Oxides

Oxygen creates binary compounds with almost all elements. Most of them may be obtained through direct reaction, even though other methods (like the thermal decomposition of carbonates or hydroxides) are occasionally more convenient. Oxides may be generally classified as ionic, polymeric or molecular. Covalent oxides are created with nonmetals, and may consist of terminal (E=O) or bridging (E-O-E) oxygen. Particularly strong double bonds are created with C, N and S. Bridging is more familiar with heavier elements and leads to the formation of several polymeric structures like SiO₂.

Most abundant molecular substance on Earth is the water H₂O. It is highly polar, with physical properties conquered through hydrogen bonding and an excellent solvent for ionic reactions and substances. Several hydrated salts are known (example CuSO₄.5H₂O), that contain water bound through coordination to metal ions and/or hydrogen bonding to anions.

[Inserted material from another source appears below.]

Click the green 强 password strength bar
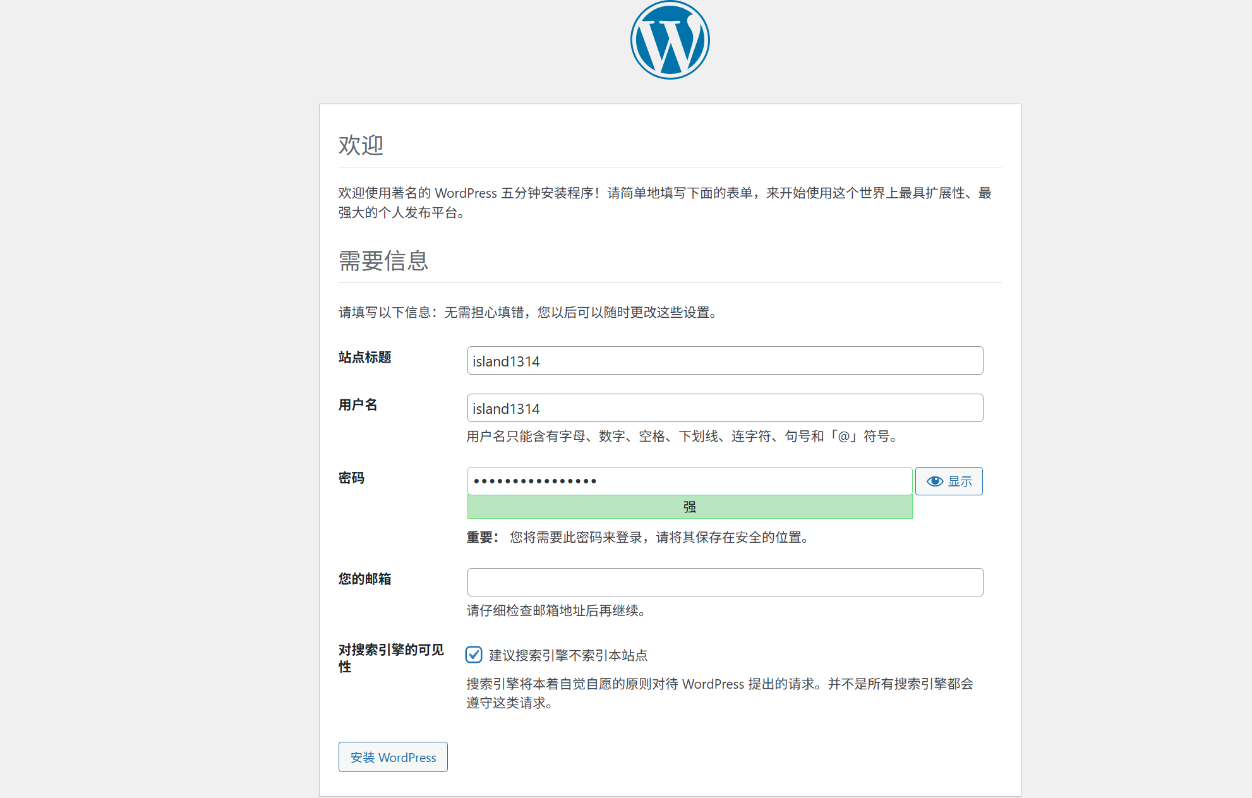Screen dimensions: 1252x798 [x=689, y=507]
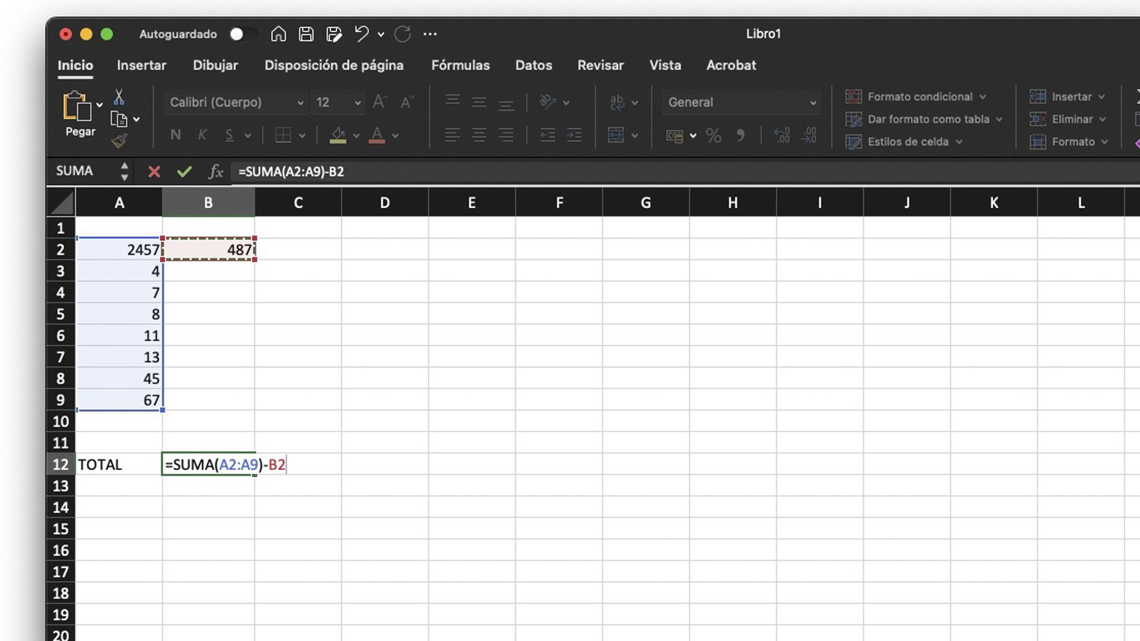Open the fill color dropdown arrow
Viewport: 1140px width, 641px height.
(x=355, y=136)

Autoprotolysis provides the ions H₃O⁺ and OH^-, that are also known in solid salts, H₃O⁺ with anions of strong acids (example [H₃O]⁺[NO₃]^-; hydrated species like [H₅O₂]⁺ are also known), and OH^- in hydroxides, which are created through several metals.

Oxides of several metallic elements have structures which may be generally classed as ionic. The closed-shell O^2- ion is not known in the gas phase, the reaction

being extremely endothermic. So it is only the large lattice energy get with the O^2- ion that stabilizes it in solids (see Topic D6). The range of coordination numbers (CN) of oxide is large, instances being:

Oxide has a remarkable trend for symmetrical coordination in ionic solids (linear, planar or tetrahedral with CN=2, 3 or 4, correspondingly) and different from the sulfide seldom forms layer structures.

The distinction among polymeric and ionic solids is not absolute and oxides of metals with low electropositive character (example HgO) or in high oxidation states (example CrO₃) are better explained as having polar covalent bonds. A few metals in extremely high oxidation states form molecular oxides (example Mn₂O₇, OsO₄).

Several ternary and more complex oxides are well known. It is general to differentiate complex oxides like CaCO₃, that consist of discrete oxoanions, and mixed oxides like CaTiO₃, that do not.

In water, the extremely basic O^2- ion reacts to create hydroxide:

Table 1. Some oxoacids, showing their anhydrides and the anions formed by them

^aAnion with a strong tendency to polymerize and create complex structures.

^bPolyprotic acid along with intermediate states of ionization possible.

^cParent anhydride unknown.

and thus ionic oxides are basic and if soluble in water, either form alkaline solutions, or else dissolve in acid solution. Covalent oxides (including those like CrO₃ formed through metals in high oxidation states) are acidic and react with water to create oxoacids:

 So such type of oxides may be regarded as acid anhydrides. Table 1 depicts a selection of oxoacids with their anhydrides and demonstrates the conventional nomenclature. For instance, sulfuric and sulfurous acids show the higher (+6) and lower (+4) oxidation state, correspondingly and their anions are called sulfate and sulfite.

Some oxides are amphoteric and comprise both acidic and basic properties; this frequently occurs with a metal ion with a high charge/size ratio like Be²⁺ or Al³⁺. Some nonmetallic oxides (example CO) are neutral and have no considerable acid or basic properties.